Do Agents Dream of Root Shells? Partial-Credit Evaluation of LLM Agents in Capture The Flag Challenges

arXiv cs.AI / 4/22/2026

📰 NewsDeveloper Stack & InfrastructureSignals & Early TrendsModels & Research

Key Points

  • The paper introduces DeepRed, an open-source benchmark to evaluate LLM agents on realistic, VM-based Capture The Flag (CTF) cybersecurity challenges in isolated environments.
  • DeepRed runs agents in a Kali attacker setup with terminal tools and optional web search, connects them to target challenges over a private network, and collects full execution traces for later analysis.
  • Instead of only using solved/unsolved outcomes, it proposes a partial-credit scoring approach using challenge-specific checkpoints from public writeups, with an automated summarize-then-judge pipeline to label checkpoint completion from logs.
  • Using DeepRed, the authors benchmark 10 commercially accessible LLMs across 10 CTF challenges and find agents are still limited, with the best model averaging only 35% checkpoint completion.
  • Performance varies by challenge type, with stronger results on common formats and weaker results on tasks needing non-standard discovery and longer-horizon adaptation.

Abstract

Large Language Model (LLM) agents are increasingly proposed for autonomous cybersecurity tasks, but their capabilities in realistic offensive settings remain poorly understood.

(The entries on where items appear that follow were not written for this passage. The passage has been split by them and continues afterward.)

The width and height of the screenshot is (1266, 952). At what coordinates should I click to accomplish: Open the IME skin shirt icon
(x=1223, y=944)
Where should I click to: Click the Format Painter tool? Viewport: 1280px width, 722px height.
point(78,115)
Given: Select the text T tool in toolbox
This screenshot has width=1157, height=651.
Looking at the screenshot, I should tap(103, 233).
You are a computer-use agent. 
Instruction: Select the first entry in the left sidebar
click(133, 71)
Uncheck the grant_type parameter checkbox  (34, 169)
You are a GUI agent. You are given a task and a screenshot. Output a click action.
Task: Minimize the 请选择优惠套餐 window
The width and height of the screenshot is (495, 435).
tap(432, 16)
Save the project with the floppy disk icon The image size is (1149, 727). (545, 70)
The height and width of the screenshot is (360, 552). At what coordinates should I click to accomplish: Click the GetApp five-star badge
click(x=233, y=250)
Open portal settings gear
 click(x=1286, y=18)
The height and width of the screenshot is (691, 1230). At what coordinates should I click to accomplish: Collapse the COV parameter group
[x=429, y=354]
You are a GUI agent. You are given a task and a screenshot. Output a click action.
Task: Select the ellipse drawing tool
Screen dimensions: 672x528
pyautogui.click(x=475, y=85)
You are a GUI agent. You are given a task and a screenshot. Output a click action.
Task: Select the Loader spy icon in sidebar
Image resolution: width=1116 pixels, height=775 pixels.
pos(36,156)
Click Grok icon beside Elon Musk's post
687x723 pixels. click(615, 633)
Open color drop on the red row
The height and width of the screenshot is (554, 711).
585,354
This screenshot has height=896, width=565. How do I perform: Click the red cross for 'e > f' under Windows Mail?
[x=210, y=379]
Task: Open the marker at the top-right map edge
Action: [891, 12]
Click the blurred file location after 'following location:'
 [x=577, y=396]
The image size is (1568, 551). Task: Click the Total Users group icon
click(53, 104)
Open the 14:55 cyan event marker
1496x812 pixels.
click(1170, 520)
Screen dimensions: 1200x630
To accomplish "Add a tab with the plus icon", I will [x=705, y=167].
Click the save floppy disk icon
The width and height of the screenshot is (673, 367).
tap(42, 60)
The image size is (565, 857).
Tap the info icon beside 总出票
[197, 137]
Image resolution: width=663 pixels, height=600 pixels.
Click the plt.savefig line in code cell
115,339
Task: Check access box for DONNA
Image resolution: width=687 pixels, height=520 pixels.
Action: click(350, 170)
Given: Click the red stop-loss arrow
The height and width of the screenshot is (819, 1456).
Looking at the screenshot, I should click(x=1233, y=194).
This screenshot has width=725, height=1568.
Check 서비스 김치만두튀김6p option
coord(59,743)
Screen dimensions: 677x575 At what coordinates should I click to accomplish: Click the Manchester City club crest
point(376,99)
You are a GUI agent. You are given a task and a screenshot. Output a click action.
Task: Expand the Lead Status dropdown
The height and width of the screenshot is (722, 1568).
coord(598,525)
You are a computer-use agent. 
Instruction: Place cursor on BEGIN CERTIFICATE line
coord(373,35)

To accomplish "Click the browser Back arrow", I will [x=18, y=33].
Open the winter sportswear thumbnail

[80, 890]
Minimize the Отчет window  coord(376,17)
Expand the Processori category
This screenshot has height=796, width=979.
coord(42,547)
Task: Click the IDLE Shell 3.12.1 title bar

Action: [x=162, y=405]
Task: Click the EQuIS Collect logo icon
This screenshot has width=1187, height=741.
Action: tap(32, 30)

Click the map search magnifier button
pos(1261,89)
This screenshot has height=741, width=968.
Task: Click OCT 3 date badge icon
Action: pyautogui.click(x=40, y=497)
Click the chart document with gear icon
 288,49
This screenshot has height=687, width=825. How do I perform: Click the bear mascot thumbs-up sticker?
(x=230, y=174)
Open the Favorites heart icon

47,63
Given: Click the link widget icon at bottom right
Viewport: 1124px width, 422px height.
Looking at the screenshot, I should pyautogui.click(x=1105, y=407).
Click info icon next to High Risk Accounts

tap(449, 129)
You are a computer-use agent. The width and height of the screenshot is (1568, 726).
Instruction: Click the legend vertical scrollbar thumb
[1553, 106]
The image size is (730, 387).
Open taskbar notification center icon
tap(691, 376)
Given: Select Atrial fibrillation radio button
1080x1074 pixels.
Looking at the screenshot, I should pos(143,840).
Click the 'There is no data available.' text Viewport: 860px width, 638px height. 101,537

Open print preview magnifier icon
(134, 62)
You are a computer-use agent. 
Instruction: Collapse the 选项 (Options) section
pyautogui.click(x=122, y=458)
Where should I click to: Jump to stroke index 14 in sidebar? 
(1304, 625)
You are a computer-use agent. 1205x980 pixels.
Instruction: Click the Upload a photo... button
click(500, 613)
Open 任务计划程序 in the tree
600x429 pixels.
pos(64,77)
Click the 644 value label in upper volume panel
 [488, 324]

We present DeepRed, an open-source benchmark for evaluating LLM-based agents on realistic Capture The Flag (CTF) challenges in isolated virtualized environments. DeepRed places an agent in a Kali attacker environment with terminal tools and optional web search, connected over a private network to a target challenge, and records full execution traces for analysis. To move beyond binary solved/unsolved outcomes, we introduce a partial-credit scoring method based on challenge-specific checkpoints derived from public writeups, together with an automated summarise-then-judge labelling pipeline for assigning checkpoint completion from logs. Using DeepRed, we benchmark ten commercially accessible LLMs on ten VM-based CTF challenges spanning different challenge categories. The results indicate that current agents remain limited: the best model achieves only 35% average checkpoint completion, performing strongest on common challenge types and weakest on tasks requiring non-standard discovery and longer-horizon adaptation.